▶ _Task to complete_
Check every line below for the string "preview". Copy the ones that have it.

+ + + + +

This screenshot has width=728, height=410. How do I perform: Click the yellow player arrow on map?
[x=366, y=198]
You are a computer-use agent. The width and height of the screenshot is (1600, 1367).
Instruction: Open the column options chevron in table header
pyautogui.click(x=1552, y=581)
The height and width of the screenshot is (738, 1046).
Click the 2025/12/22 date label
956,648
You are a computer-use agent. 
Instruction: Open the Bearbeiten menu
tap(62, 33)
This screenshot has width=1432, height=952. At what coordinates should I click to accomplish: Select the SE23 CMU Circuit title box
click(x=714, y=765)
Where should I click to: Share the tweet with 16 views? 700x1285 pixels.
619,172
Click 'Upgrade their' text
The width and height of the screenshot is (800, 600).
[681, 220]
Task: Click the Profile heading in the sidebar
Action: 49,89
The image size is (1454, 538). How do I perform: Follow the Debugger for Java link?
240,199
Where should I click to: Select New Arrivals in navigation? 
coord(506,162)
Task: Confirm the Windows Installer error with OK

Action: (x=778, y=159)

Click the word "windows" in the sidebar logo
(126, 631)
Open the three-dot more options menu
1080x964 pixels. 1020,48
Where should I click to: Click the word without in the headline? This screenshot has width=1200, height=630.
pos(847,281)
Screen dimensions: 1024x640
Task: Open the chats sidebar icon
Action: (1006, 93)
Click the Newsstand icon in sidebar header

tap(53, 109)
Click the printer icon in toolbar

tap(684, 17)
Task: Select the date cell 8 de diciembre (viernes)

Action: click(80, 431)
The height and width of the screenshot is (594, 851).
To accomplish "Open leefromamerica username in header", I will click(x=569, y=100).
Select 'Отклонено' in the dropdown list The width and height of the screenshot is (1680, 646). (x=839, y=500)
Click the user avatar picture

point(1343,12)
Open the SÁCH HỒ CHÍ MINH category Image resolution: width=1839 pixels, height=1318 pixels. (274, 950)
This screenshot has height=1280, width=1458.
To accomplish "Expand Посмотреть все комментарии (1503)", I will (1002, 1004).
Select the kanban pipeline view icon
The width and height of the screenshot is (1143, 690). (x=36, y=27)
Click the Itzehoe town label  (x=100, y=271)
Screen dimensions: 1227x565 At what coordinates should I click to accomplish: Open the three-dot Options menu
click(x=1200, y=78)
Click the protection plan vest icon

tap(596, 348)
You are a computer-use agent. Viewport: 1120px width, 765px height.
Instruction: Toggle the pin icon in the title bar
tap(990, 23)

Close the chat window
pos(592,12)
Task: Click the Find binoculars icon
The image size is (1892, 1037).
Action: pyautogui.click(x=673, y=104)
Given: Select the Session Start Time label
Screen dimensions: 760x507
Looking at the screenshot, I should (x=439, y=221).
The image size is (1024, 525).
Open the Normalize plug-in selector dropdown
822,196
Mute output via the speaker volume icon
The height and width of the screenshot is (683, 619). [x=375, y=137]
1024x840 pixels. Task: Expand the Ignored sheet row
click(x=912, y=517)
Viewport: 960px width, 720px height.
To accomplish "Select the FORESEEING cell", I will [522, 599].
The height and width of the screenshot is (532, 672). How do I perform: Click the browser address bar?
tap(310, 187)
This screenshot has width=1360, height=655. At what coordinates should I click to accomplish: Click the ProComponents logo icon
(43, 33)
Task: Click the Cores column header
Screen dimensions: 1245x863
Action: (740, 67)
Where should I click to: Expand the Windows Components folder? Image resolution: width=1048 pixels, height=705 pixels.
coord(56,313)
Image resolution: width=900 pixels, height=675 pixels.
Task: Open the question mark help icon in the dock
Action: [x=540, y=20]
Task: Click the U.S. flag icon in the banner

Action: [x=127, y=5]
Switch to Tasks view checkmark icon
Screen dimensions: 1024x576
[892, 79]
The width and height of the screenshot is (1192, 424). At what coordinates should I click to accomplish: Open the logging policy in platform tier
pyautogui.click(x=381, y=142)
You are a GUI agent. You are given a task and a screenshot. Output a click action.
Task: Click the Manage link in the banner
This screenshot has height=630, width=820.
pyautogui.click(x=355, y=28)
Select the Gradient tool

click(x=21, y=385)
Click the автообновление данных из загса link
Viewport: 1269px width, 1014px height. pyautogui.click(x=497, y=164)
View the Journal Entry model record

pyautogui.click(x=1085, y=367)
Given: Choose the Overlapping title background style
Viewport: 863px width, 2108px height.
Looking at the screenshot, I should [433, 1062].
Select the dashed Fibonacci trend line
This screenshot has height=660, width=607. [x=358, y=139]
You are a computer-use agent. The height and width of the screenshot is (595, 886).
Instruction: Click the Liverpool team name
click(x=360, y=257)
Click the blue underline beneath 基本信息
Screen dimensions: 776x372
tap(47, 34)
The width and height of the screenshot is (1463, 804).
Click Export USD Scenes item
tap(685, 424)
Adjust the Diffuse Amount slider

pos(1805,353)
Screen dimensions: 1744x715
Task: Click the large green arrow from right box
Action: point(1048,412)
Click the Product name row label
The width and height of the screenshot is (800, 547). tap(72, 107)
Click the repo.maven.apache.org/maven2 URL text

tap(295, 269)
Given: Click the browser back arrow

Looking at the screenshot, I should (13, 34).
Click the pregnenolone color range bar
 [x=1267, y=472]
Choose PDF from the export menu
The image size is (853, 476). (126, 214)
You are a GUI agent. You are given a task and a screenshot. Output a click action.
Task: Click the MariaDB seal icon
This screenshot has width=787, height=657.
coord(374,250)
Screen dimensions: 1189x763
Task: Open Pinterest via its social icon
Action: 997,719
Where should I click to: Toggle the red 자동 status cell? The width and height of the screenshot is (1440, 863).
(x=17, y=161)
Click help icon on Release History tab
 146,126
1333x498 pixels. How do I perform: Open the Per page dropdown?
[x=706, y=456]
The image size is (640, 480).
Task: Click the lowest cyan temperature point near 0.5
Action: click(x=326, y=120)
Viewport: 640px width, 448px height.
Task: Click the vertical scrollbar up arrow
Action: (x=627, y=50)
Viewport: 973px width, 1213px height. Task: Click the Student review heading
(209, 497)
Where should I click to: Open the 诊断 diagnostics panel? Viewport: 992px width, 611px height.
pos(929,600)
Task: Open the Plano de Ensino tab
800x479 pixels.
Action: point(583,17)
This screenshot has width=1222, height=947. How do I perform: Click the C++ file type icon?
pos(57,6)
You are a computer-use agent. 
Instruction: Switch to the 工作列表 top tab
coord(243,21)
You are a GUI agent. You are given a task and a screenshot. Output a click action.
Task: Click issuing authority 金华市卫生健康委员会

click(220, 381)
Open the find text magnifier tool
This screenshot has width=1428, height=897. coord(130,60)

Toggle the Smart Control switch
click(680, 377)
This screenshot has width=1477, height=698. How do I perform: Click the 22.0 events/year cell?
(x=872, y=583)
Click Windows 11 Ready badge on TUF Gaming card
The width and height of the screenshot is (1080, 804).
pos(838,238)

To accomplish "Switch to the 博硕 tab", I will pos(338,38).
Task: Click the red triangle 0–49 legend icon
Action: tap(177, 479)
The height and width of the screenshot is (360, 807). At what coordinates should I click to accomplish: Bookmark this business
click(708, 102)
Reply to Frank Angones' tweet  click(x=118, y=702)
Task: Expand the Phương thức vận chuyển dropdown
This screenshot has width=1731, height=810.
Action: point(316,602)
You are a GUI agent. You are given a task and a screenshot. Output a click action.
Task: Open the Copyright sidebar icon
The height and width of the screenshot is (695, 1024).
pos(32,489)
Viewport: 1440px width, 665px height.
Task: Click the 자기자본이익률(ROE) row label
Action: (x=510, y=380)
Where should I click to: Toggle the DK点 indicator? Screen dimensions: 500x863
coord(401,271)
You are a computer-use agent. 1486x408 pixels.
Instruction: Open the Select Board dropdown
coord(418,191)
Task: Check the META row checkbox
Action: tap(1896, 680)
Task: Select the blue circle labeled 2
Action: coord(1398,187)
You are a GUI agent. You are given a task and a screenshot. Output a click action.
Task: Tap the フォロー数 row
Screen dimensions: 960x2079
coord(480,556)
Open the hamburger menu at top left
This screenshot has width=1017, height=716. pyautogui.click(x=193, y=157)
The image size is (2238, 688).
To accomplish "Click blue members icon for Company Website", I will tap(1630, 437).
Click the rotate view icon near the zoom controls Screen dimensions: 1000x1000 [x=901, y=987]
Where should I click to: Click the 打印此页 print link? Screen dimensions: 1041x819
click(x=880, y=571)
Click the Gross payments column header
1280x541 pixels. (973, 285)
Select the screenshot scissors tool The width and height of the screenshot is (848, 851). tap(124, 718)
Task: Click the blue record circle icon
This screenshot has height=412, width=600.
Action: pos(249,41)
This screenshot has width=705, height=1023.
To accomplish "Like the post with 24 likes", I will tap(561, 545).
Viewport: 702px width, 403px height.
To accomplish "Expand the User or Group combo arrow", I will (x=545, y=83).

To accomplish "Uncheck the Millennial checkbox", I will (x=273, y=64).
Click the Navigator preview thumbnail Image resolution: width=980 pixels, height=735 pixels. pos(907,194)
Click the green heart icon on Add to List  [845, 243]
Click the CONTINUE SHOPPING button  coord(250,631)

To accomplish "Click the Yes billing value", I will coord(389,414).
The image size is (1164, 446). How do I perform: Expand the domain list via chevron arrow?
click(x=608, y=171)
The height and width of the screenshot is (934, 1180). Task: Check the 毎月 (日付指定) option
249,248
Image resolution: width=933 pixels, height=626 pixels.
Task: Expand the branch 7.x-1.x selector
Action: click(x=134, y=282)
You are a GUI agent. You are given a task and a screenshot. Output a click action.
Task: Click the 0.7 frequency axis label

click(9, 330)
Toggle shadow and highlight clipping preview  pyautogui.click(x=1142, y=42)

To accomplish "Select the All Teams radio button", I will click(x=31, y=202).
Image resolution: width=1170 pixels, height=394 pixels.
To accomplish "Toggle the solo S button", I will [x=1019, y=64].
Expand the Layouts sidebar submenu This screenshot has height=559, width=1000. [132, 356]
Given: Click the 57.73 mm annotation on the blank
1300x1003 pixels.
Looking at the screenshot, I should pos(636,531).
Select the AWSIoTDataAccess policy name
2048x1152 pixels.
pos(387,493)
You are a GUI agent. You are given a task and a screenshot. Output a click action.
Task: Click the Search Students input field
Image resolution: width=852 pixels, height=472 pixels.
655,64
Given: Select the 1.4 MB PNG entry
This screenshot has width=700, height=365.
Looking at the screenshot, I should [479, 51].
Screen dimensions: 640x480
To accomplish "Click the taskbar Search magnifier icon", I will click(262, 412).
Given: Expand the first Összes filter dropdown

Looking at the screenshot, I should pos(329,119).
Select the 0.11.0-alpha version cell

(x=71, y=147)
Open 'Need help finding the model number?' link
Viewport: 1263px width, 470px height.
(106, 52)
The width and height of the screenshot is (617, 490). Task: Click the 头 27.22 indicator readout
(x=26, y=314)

+ + + + +

▶ _Response below_
Click the Navigator preview thumbnail Image resolution: width=980 pixels, height=735 pixels. pos(907,194)
Toggle shadow and highlight clipping preview  pyautogui.click(x=1142, y=42)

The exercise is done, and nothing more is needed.